From 9am to about 11am, we do our walk rounds. During this time, we get up and walk through the ICU. Before we enter each patient’s room, the resident presents the events that occurred overnight. We then look over vital signs, consultant notes and ask the nursing staff if there are things they need us to know or orders we need to write for them. Next, we enter the patient room to examine them, look over the various life support machines (e.g. ventilator, dialysis machine, etc.), and ensure the IV medications are appropriate. Once walk rounds are over, the trainees usually do any procedures we need done and if they need any extra assistance, I’m there to help.

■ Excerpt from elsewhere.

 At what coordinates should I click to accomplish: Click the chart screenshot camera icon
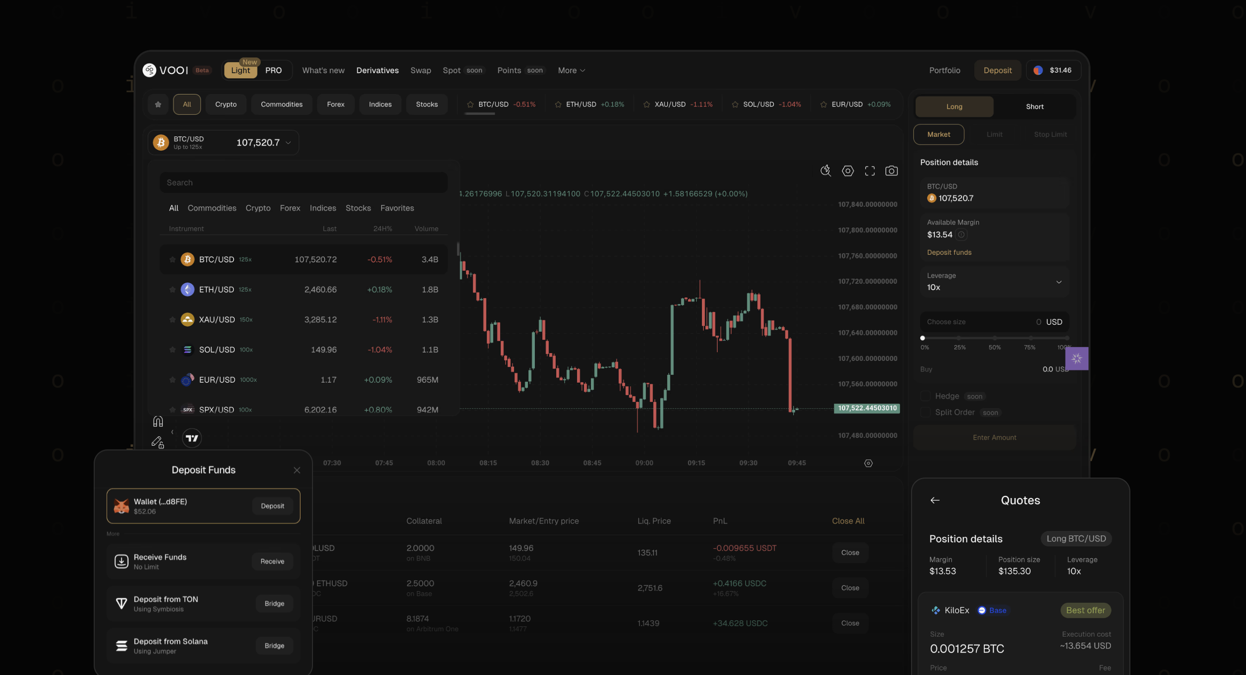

The rest of the day is spent putting out fires (e.g. code blues, respiratory codes), writing notes, and doing more teaching.
There are few things I enjoy more than serving critically ill patients. The life of a physician is wonderful and once you find the perfect field for you, there is plenty of joy to be found. Perhaps next time I’ll share my passion for entrepreneurship in a blog.
My question to you this week is; What field of medicine are you interested in and why? Post your comments below so others can learn more about you!
Are you a premed? Join Diverse Medicine now. It's free!
What a great read! Thank you for sharing, Dr. Dale! As of now, I am most interested in intensive care or emergency medicine. Like you, I like was drawn to the variety in the cases and think that the urgency and unpredictability of the field keeps your mind sharp and focused. Thanks for taking the time to blog about your typical day as an intensivist and for being so involved in mentorship and teaching!
7 years ago
Wow, Dr. Dale! Thanks for sharing this post. It’s very informative and interesting. I am passionate about pediatric field of medicine. This interest was primed by the experience I had with my little sister whom I accompany to the hospital frequently for her eye tumor treatment. I have seen many children in her position with even worse conditions. All I could do in those moments was to empathize and I wanted to do more. I have a natural affinity for children and I want to be responsible for their healthy development. Right now, shadowing a pediatrician affirms my decision every single time. Dr. King allows me to interact with her patient sometimes such as instructing them to draw certain figures and asking them questions to check for developmental delay. Anytime I’m engaged in such practice, I really could feel my future deep within. But first, I have to get that golden MCAT score.
7 years ago
According to hopkinsmedicine.org, Interstitial lung disease is the name for a group of 100 chronic lung disorders. These diseases inflame or scar the lungs. The inflammation and scarring make it hard to get enough oxygen. The scarring is called pulmonary fibrosis.
7 years ago
Nice Aishat! You’re one step closer to being a pulmonary & critical care doc!